Reverse transcriptase activity in psoriatic lesions: effects of reverse transcriptase inhibitors on keratinocyte proliferation and differentiation

Abstract

About half of the human genome is composed of ancient transposable elements that integrated the genome through out the evolution. In order to evaluate whether retroelements could be active in the psoriatic lesion, we 1/quantified endogenous reverse transcriptase (RT) activity, 2/localised RT-expressing cells 3/evaluated the effects of RT inhibitors on keratinocyte proliferation and differentiation in a skin culture model.
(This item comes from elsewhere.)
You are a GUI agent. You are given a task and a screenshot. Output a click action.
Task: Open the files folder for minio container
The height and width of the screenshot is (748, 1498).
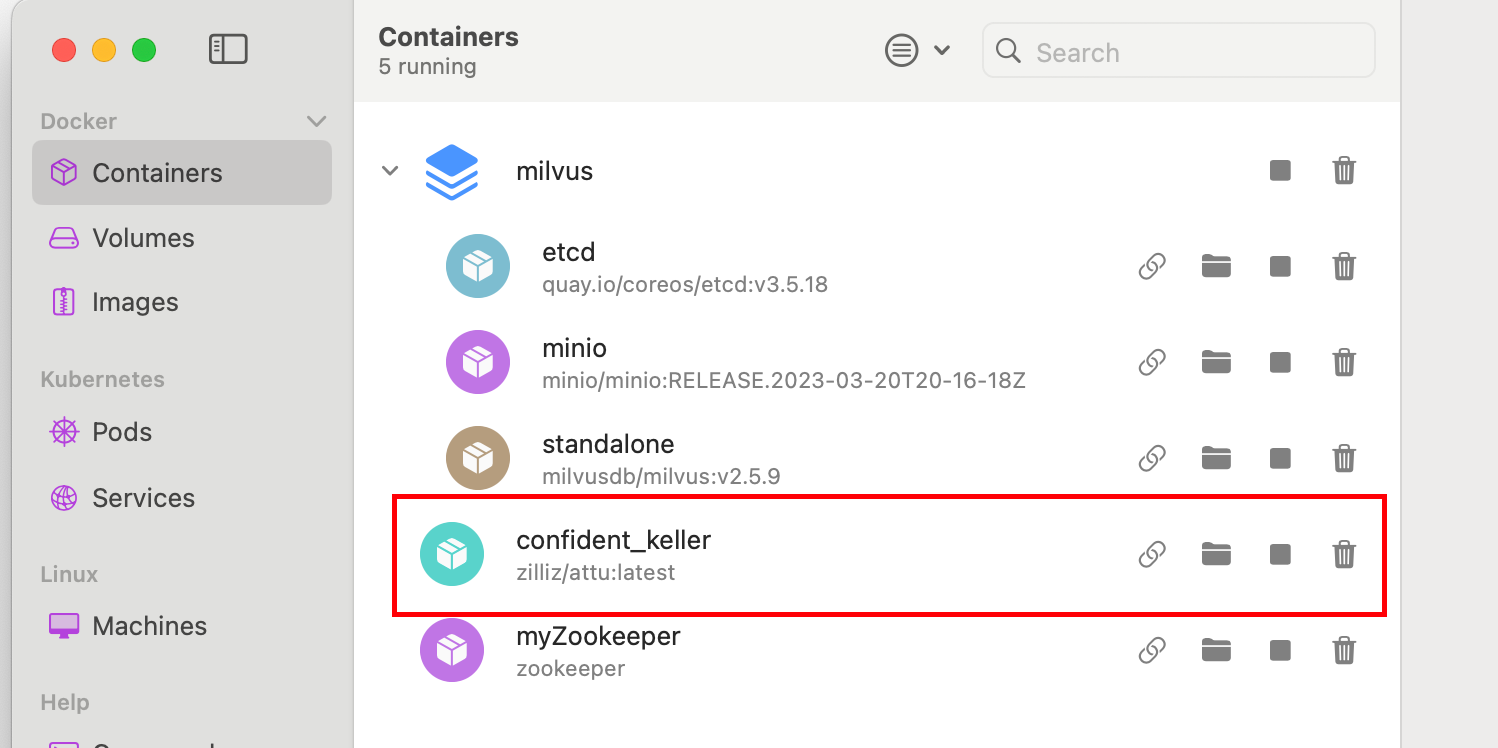[1216, 362]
An increased RT activity was detected in protein extracts from lesional psoriatic skin when compared to normal skin (mean Mn2+-dependent RT activity 191 ± 118 μU/ml (n = 24) vs 71 ± 78 μU/ml (n = 17) and mean Mg2+-dependent RT activity 7.3 ± 4.3 mg/ml (n = 15) vs 2.3 ± 1.93 mg/ml (n = 15); p = 0.0048 and p = 0.0009, respectively). Sera and plasma from healthy and psoriatic individuals were all negative. By anti-RT antibody staining, we detected few dermal positive cells in normal skin sections (n = 10) as in non-lesional psoriatic skin (n = 10). In contrast, in the lesional skin (n = 20), the granular layer was intensely stained as were Munro's abscesses. In addition, a subset of inflammatory cells was also positive. In order to evaluate the effects of two RT inhibitors, AZT and Efavirenz, on keratinocyte proliferation and differentiation, we first confirmed the expression of RT proteins in the granular layer of in vitro skin culture. We observed that Efavirenz at 10-5M potently reduced cell proliferation and hyperkeratosis while AZT had little or no effect on keratinocyte differentiation. These results support that endogenous retroelements are active in the psoriatic lesion and that they also participate in the control of keratinocyte proliferation and differentiation.